(Listing for locating visible targets)
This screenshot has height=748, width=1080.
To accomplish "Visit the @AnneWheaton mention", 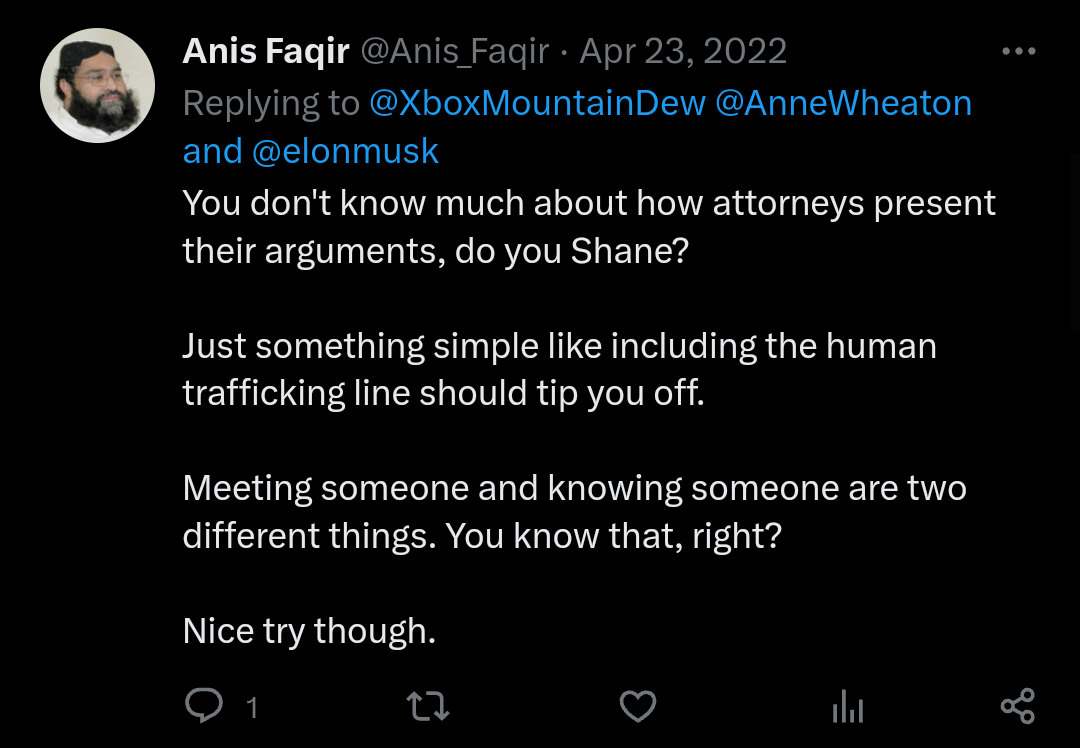I will [844, 103].
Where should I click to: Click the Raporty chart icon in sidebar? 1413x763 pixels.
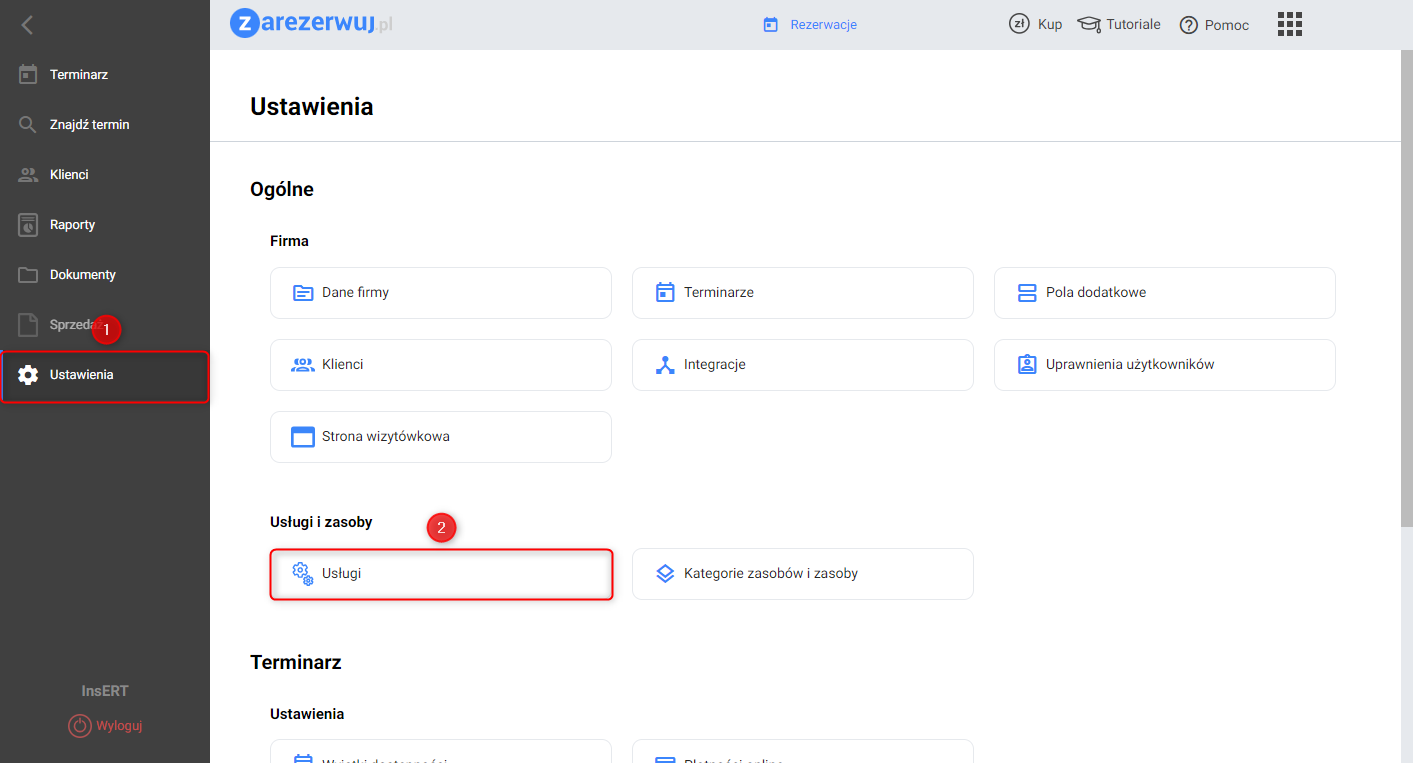point(28,225)

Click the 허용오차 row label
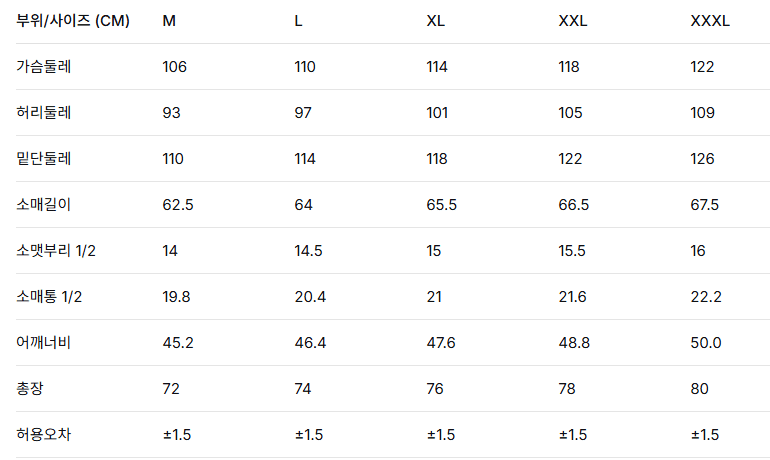(44, 435)
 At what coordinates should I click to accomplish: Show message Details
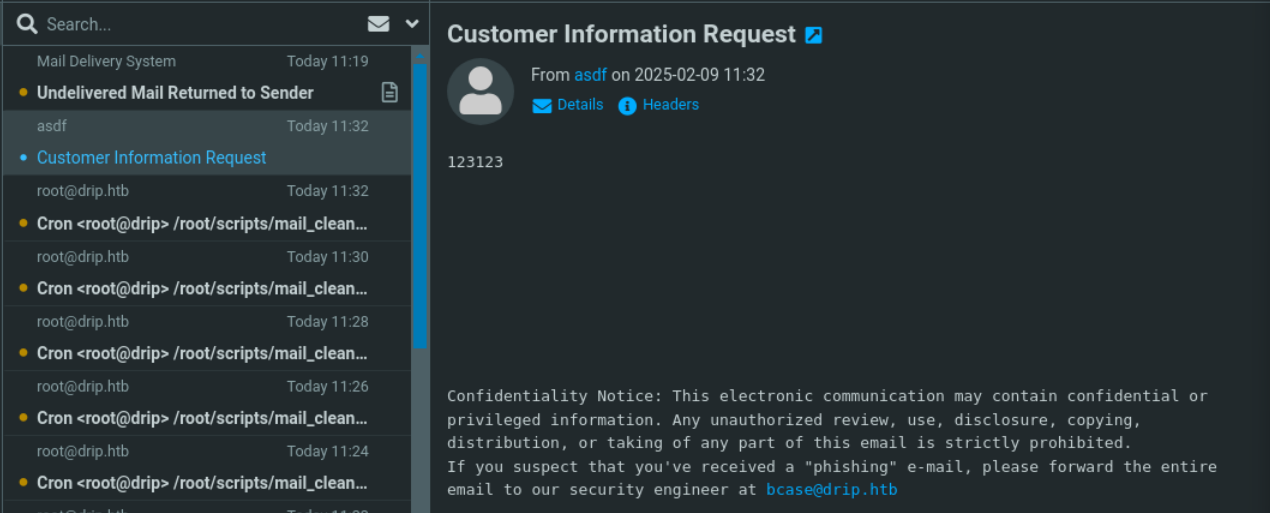point(580,105)
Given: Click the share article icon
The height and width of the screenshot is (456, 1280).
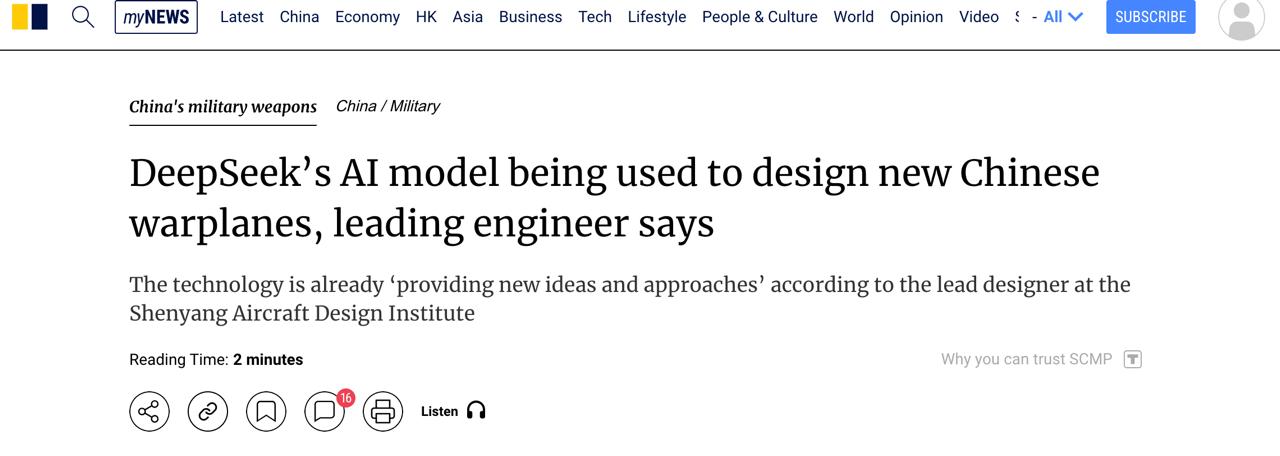Looking at the screenshot, I should 149,411.
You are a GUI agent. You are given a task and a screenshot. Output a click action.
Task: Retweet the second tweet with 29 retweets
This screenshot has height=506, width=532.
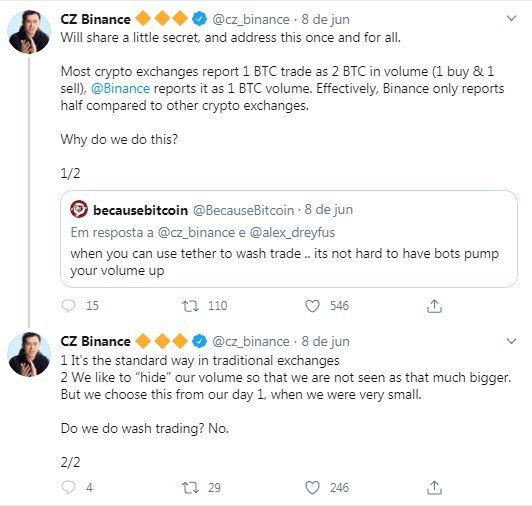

EXERCISE DIRECTIONS: Switch "height" to "vertical size" everywhere in the listing from the line containing "At what coordinates" down to its end, changing nothing else. Omit the pictures from your answer.

EXERCISE RESPONSE:
 At what coordinates should I click to accomplish: Show message Details
point(580,105)
Given: Click the share article icon
The vertical size and width of the screenshot is (456, 1280).
Looking at the screenshot, I should 149,411.
You are a GUI agent. You are given a task and a screenshot. Output a click action.
Task: Retweet the second tweet with 29 retweets
This screenshot has vertical size=506, width=532.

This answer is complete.